Those relationships have continued against the backdrop of growing scrutiny from the Trump administration of companies with ties to the Chinese military industry. On Feb. 21, the White House issued a memorandum directing various arms of the federal government to assist it in barring Americans from investing in companies working to advance China’s “Military-Civil Fusion strategy,” an effort sources tell the Washington Examiner has recently been raised with Commerce Secretary Howard Lutnick and the U.S. Patent and Trademark Office.

Contemporary Amperex Technology Co., Limited is a Chinese manufacturer specializing in producing and developing electric vehicle batteries. The Pentagon placed CATL on its 1260h entity list in January, indicating its belief that the manufacturer was either controlled by or a collaborator with the Chinese military. While the 1260h list itself carries no formal sanctions, the Trump administration’s announcements indicate that corporations with such a designation could soon be cut off from U.S. business.

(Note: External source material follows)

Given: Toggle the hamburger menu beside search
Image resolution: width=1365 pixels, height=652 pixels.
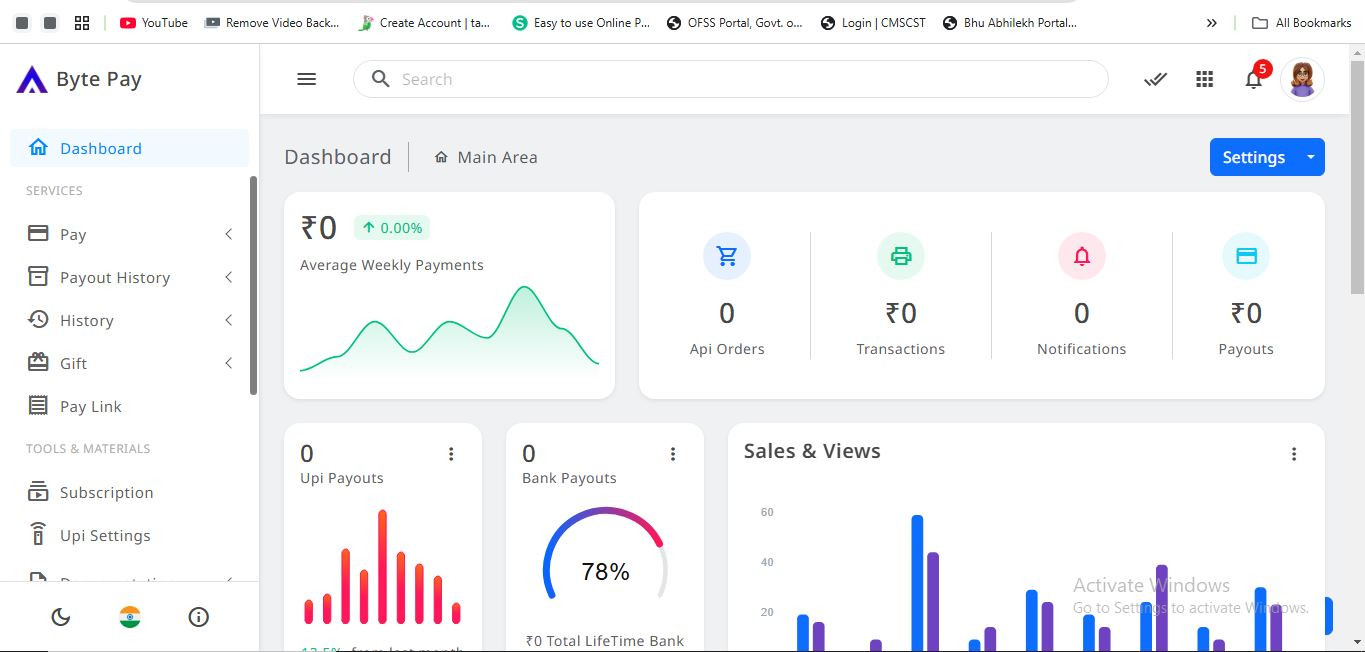Looking at the screenshot, I should click(306, 79).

Federal law defines “Military-Civil Fusion strategy” collaborators as entities that engage in joint research with the Chinese armed forces, receive assistance from Beijing for the development of military technology, are designated as “defense enterprises” by the Chinese government, are Chinese military contractors, or advertise their wares on Chinese military procurement platforms. Pentagon officials did not disclose the specific reason behind CATL’s addition to the list.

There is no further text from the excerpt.